Posted on 12/07/2010 2:40:25 AM PST by Scanian

The First Amendment forbids Congress from infringing on Americans' right to free speech. But the Federal Communications Commission is not Congress. And Michael Copps, one of four FCC commissioners reporting to Chairman Julius Genachowski, seems intent on ignoring that pesky part of the First Amendment about "abridging the freedom of speech" when that speech is sent out over the airwaves.

In two American Thinker articles earlier this year, I discussed possible FCC attempts to force progressive programming into broadcast media. Now, in addition to a nasty Christmas present that Genachowski wants to give Americans on December 21 (Net Neutrality), Copps wants government to control private-sector broadcast content.

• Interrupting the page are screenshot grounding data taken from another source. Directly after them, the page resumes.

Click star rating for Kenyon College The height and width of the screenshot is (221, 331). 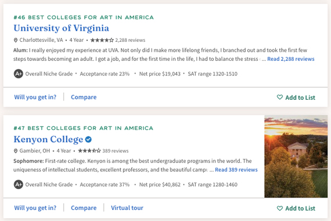coord(89,151)
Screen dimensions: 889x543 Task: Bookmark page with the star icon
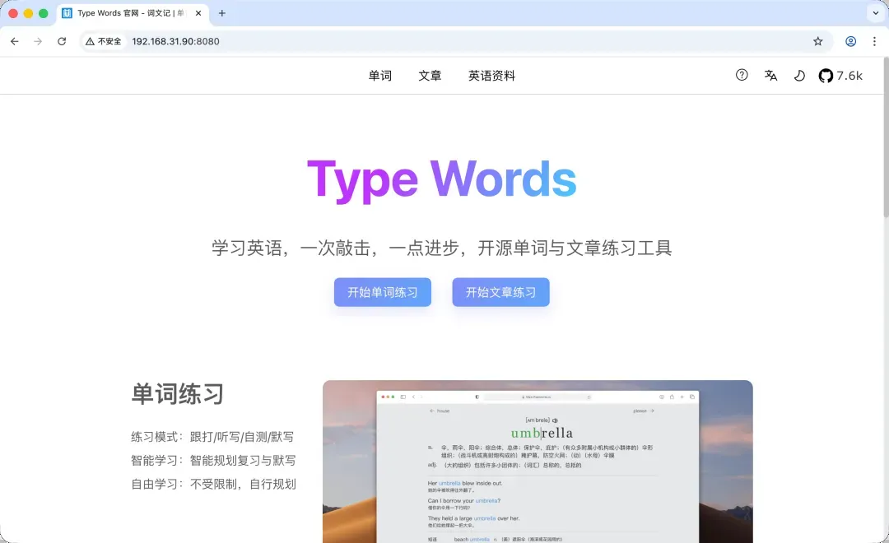point(817,41)
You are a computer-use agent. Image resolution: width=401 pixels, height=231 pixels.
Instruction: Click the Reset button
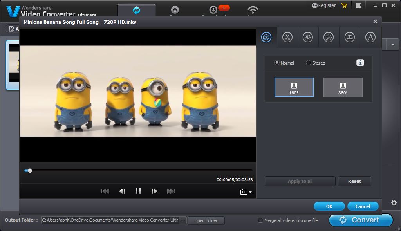click(354, 181)
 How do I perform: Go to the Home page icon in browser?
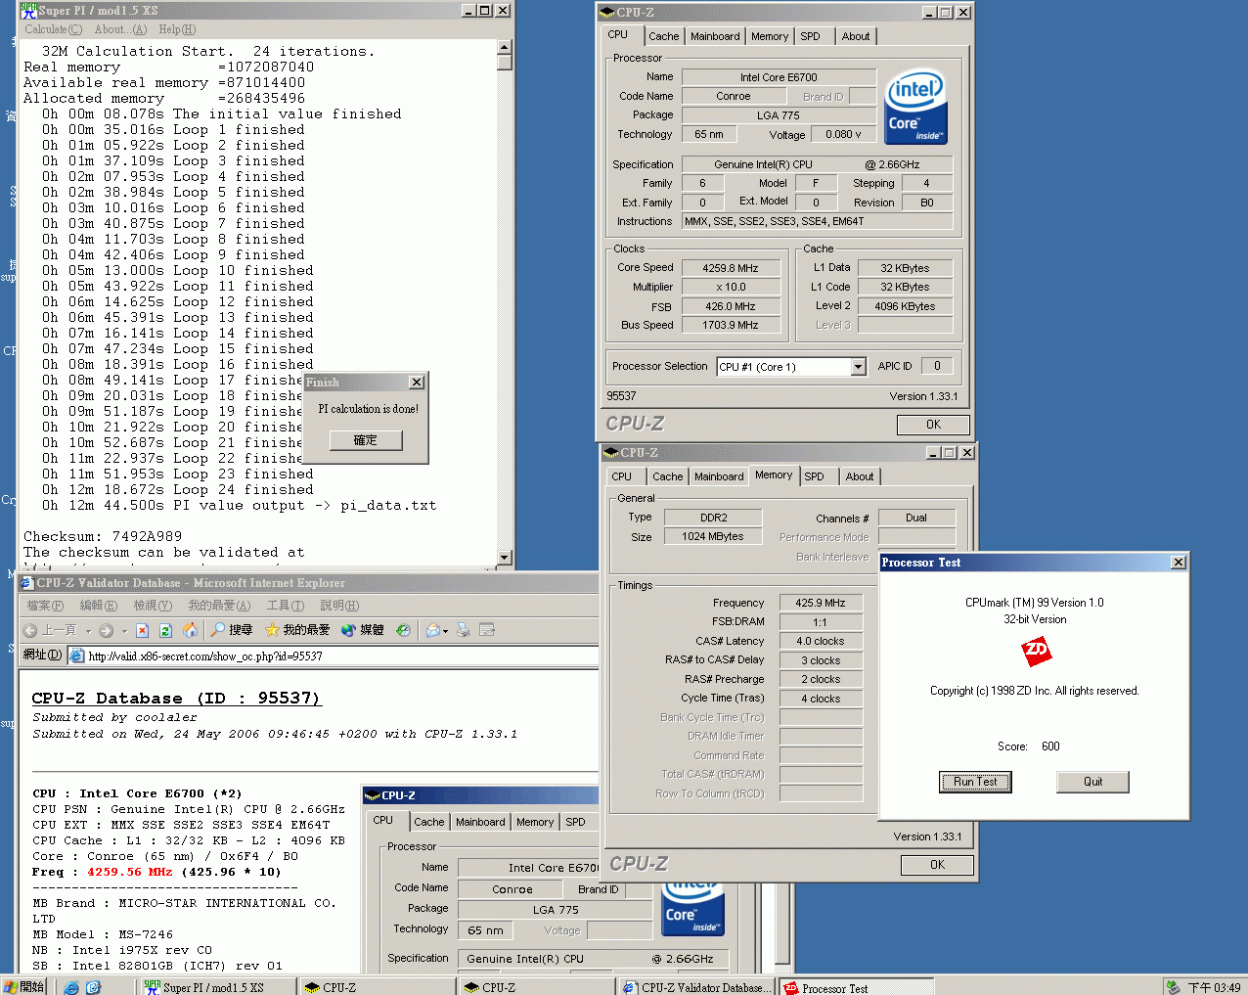pos(190,631)
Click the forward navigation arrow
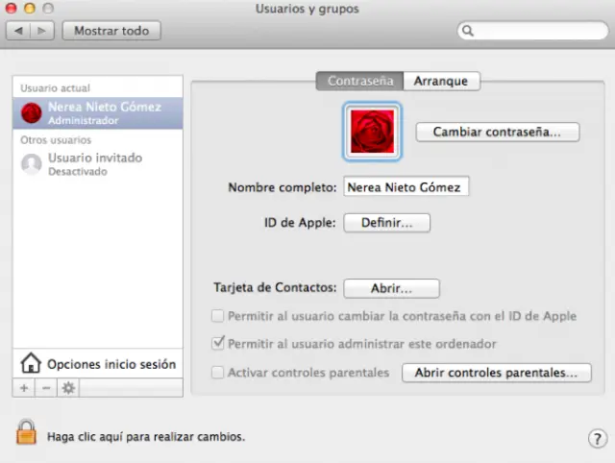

In a December 2 speech, Copps proposed that the FCC conduct a "public value test" of commercial broadcast stations.

"If a station passes the Public Value Test, it of course keeps the license it has earned to use the people's airwaves. If not, it goes on probation for a year, renewable for an additional year if it demonstrates measurable progress. If the station fails again, give the license to someone who will use it to serve the public interest."

Stations that don't comply with FCC demands would lose their licenses to organizations willing to do the agency's bidding.

The "Public Value Test" didn't fly extemporaneously from Copps's lips. Since Barack Obama became president, there have been growing noises about reinstituting the effects of the repealed Fairness Doctrine without calling any new regulation by that name. Progressives long to stop the resurgence of traditional American values that has taken place after two years of economy-killing, freedom-robbing Obama rule. Republicans blew out Democrats in the midterm election. Lefties are in quite a state, desperate to shut down opposition speech.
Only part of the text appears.